Facebook uses consumer data from its platform, Instagram, WhatsApp, and outside sources to target ads to customers.
The only way to fully opt out of the data collection is to not use Facebook’s services, cutting yourself off from access to friends, business associates, and members of your local community.
Last month, a high court in Germany ruled that Facebook’s collection and use of consumer data violated the country’s antitrust laws.
Who’s testifying: Sundar Pichai, recently appointed CEO of Alphabet.
The big issue: Under the umbrella of parent company Alphabet, Google is involved in a dizzying array of ventures, but the one that’s likely to draw the most questions is Google’s dominant position in the advertising business.
That one has far-reaching impacts on customer search, smartphone use, and Google’s suite of office productivity products.
In 2019, 82 percent of Google’s $160 billion in revenue came from advertising. And, as Kades says, Google’s ad-serving tools—Ad Exchange and Ad Manager—give the company a hand in buying and selling ad space across the internet.
“Google is on both sides of the transaction,” he says. “We have rules on stock exchanges against this type of conduct.”
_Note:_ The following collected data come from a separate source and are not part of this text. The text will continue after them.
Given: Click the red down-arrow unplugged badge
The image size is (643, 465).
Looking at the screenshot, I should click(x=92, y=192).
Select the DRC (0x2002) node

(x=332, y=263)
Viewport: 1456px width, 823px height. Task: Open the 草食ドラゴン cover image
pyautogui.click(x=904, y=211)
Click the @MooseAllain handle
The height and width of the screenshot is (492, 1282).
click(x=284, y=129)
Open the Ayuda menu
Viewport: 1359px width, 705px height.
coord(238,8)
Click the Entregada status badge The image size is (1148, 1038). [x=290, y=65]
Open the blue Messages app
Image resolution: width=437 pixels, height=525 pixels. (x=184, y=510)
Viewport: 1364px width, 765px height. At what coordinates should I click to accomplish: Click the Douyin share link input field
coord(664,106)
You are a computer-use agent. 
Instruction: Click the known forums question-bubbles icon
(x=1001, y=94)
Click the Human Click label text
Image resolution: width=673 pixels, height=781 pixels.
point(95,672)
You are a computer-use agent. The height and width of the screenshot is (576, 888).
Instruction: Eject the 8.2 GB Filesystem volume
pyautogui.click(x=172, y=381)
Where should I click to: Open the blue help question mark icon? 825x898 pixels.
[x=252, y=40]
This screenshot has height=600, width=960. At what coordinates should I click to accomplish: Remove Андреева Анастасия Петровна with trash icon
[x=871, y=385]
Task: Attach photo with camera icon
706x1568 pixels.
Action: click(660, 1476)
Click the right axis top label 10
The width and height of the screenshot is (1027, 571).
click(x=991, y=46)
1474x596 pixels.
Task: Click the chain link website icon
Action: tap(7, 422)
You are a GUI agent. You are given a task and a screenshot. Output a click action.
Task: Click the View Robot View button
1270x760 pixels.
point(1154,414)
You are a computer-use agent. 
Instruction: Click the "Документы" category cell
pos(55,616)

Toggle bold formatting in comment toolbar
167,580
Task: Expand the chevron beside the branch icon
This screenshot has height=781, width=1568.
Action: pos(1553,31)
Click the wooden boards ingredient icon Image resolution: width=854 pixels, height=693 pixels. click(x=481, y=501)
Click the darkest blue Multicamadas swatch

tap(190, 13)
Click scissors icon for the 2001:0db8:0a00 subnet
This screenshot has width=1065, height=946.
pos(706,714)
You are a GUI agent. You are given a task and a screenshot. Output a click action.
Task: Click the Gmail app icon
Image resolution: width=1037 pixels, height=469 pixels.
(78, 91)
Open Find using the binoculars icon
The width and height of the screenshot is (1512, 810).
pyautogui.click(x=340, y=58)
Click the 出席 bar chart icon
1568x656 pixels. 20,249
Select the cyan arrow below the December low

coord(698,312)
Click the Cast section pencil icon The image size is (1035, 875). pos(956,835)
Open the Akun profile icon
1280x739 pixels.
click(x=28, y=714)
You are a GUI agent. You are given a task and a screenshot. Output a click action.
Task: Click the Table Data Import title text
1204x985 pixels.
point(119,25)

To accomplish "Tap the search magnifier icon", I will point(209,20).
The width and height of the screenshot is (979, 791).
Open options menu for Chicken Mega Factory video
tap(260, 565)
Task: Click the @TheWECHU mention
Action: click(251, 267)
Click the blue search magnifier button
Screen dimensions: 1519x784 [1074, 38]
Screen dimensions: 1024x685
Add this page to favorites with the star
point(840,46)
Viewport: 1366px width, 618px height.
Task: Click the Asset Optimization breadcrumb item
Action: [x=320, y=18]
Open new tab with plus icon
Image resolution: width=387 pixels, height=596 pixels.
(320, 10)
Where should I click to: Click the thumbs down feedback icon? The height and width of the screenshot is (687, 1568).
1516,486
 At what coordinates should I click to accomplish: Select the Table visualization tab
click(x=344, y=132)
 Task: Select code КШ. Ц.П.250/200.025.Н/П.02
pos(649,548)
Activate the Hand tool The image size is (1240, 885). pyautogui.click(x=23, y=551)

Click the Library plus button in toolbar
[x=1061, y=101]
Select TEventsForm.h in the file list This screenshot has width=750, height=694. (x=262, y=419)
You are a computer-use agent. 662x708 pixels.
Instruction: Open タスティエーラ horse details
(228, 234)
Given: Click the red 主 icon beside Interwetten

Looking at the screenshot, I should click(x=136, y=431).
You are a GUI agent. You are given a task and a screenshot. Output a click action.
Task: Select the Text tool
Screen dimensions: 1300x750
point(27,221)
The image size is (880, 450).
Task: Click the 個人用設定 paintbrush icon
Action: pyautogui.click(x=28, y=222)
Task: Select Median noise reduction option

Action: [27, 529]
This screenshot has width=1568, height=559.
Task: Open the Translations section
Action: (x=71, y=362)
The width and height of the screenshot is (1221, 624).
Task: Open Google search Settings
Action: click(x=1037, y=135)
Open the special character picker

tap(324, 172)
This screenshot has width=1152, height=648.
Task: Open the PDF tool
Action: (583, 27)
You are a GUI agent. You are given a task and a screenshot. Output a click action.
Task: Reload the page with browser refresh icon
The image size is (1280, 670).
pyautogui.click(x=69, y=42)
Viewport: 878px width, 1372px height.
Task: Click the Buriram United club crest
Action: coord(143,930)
Google also insists that companies use its tools to buy and sell ads on YouTube, which effectively shuts out potential competitors.
“A demand-side platform, which advertisers use to buy ad space, will have difficulty appealing to clients who want to advertise on video if that rival platform doesn’t have access to YouTube,” Kades says.
Why you should care: Google rivals such as Yelp argue that anti-competitive practices in the ad business hurt consumers.
For example, when you search for hotel rooms in New York City, Kades says, the results page is dominated by paid ads from companies like Booking.com, Priceline, and Tripadvisor. The top organic results (which are not paid for) feature those same companies. That means that out-of-the-way boutique hotels and other alternatives get buried.
“On a mobile device I see the same content for pages and pages,” Kades says. “The prominence of promoted results can reduce the quality of the search engine because it can make it harder for users to find what they want.”
Google has cemented the dominance of its search engine on mobile devices by paying Apple more than $7 billion annually to be the default search engine on iOS devices, Bernstein analyst Toni Sacconaghi said in a Barron’s interview. It’s estimated that Google takes in about $25 billion per year in ad revenue from searches on iPhones, iPads, and Macs.